Desde allí, empezamos a vislumbrar cómo lo que parecía un proyecto aislado se transforma en el inicio de un sistema mayor. El campus entero —con sus colecciones biológicas, sus aulas, sus senderos, sus tensiones— puede leerse como un laboratorio viviente. Un espacio para experimentar con nuevas relaciones entre humanos y no humanos, ciencia y territorio, educación y vida cotidiana.
Principios que nos inspiran
Algunas ideas clave resonaron con fuerza:
- La intención como punto de partida: antes de diseñar actividades o medir impactos, necesitamos preguntarnos con honestidad para qué estamos haciendo esto. ¿Qué sentido compartido nos moviliza?
- Los ciclos como espirales: un Living Lab no busca cerrar procesos, sino abrirlos continuamente. Cada etapa es un aprendizaje que se acumula, madura y se relanza.

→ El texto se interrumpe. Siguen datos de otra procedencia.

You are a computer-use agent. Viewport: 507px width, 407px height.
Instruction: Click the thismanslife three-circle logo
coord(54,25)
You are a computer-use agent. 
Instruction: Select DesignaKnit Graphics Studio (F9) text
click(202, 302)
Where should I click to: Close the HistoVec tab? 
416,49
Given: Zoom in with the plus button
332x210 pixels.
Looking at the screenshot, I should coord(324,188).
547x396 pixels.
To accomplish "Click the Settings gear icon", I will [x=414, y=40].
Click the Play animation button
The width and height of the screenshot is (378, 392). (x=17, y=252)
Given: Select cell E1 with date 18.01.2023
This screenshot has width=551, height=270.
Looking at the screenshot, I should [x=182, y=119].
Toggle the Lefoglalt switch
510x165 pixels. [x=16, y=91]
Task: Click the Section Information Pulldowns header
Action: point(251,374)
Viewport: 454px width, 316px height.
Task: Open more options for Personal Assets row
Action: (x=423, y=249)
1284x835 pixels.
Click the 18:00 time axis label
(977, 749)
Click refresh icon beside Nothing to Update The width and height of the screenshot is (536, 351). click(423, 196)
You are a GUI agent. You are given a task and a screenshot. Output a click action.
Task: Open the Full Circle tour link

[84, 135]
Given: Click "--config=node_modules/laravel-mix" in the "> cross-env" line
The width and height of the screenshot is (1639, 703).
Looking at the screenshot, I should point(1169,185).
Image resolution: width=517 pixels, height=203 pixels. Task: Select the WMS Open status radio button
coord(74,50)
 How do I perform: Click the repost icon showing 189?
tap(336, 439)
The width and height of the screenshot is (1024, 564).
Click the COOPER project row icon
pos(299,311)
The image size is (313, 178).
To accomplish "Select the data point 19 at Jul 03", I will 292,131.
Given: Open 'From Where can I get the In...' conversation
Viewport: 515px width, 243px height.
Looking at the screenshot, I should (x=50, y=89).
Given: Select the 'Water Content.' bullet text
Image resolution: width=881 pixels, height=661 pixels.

- La diversidad como riqueza: entre más disonantes sean las voces, más fértiles son las conexiones. Aquí caben todas las disciplinas, todas las preguntas, todos los saberes.
- La metacognición como brújula: preguntarnos qué estamos pensando mientras pensamos nos permite detectar nuestros propios sesgos, y diseñar con mayor conciencia.
Hacia un espacio colectivo de aprendizaje
La sesión terminó con una propuesta concreta: construir juntas y juntos un mapa mental sistémico de nuestro proyecto. Una herramienta para visibilizar las conexiones que ya existen, y las que pueden emerger. También se habló de transformar el espacio físico que hoy ocupa la huerta en un lugar que hable por sí mismo: un punto de entrada al Living System Lab, visible, habitable, resonante.
La profesora María Isabel lo resumió bien: “la huerta ha sido el detonante, pero el verdadero aprendizaje apenas comienza”. Porque lo vivo no es solo lo que crece en la tierra. También es lo que florece entre nosotras, cuando pensamos, soñamos y cultivamos en común.